Global Math Project Experiences

1.9 Which Way Did the Bicycle Go? – and other bicycle ponderings

Lesson materials located below the video overview.

Here’s a famous puzzle.

You are brought to a crime scene. You are told that a thief just made off with a bag full of diamonds, escaping on a bicycle. You come across the following pair of bicycle tracks in the snow, no doubt made by the fleeing thief. But which way did the thief go?

Just by looking at the shapes of the tracks (tread marks and splashes of snow are inconclusive) can you determine which way the thieving cyclist went: left to right or right to left?

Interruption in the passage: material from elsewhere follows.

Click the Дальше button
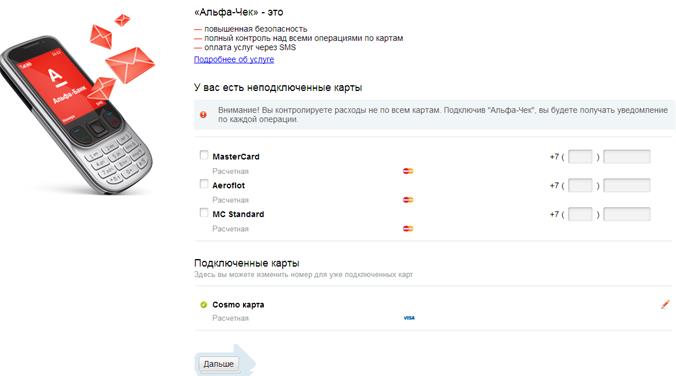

This charming curiosity appears in Joseph Konhauser, Dan Velleman, and Stan Wagon’s text Which Way did the Bicycle Go? … and Other Intriguing Mathematical Mysteries (MAA, 1996). They learned of the problem from a geometry course being developed at Princeton in the 1980s. This problem is also described in Sherlock Holmes novel, but Doyle, according to the three authors above, gives an incorrect (non-mathematical) solution for determining the direction of travel.

I usually present this puzzle as a group activity and guided discussion. To do so too, you will need the following supplies 

A bicycle

Yard Sticks/Meter Sticks

and if want to conduct the activity inside

Sidewalk chalk

About 40 feet of poster paper

Thick red markers and thick blue markers

Painter’s tape

Start by telling the story of the thief making off with a bag of diamonds while roughly sketching a pair of bicycle tracks on the board. Then ask

Does it make sense that there are two tracks? 

Answer: Yes! A bicycle has two wheels and each wheel leaves a track.

Now mention that your sketch is highly inaccurate, that we should work with a genuine pair of bicycle tracks in order to properly observe their mathematical structure.

Ask participants to cover each wheel of a bicycle with chalk, one wheel with blue chalk say, and the other red chalk. Roll out the poster paper in a corridor and ask a volunteer to ride a wobbly path down the paper roll (making sure to not head off the paper, but also to give a path with lots of left and right turns).

The chalk marks on the paper will likely be faint. Ask participants to draw over the colored traces with markers of the same colors.

Now bring the paper back into the room and hang it on the wall with painter’s tape. Ask folk to forget what they just witnessed and ask

Okay. You just came across these very tracks. Is it possible to determine which way the bicycle went?

(Of course, one can conduct this activity outside if you are able to ride a bicycle across a dirt ground, for instance, to make tracks.)

  

Two nudging questions

Ask these questions when/if frustration becomes too much.

Is it possible to say which track is most likely the back-wheel track and which is the front wheel track?

Answer: Think of how a bicycle is constructed. The front wheel of the bicycle can turn left and right, but the back wheel of a bicycle is fixed in its frame. This means that the more “stable” track is likely to be the back-wheel track and the wobblier one the front wheel track.

After some mulling time, next ask

You said that the back wheel is more “stable.” In what sense? What makes it stable? What else do you notice about the construction of a bicycle?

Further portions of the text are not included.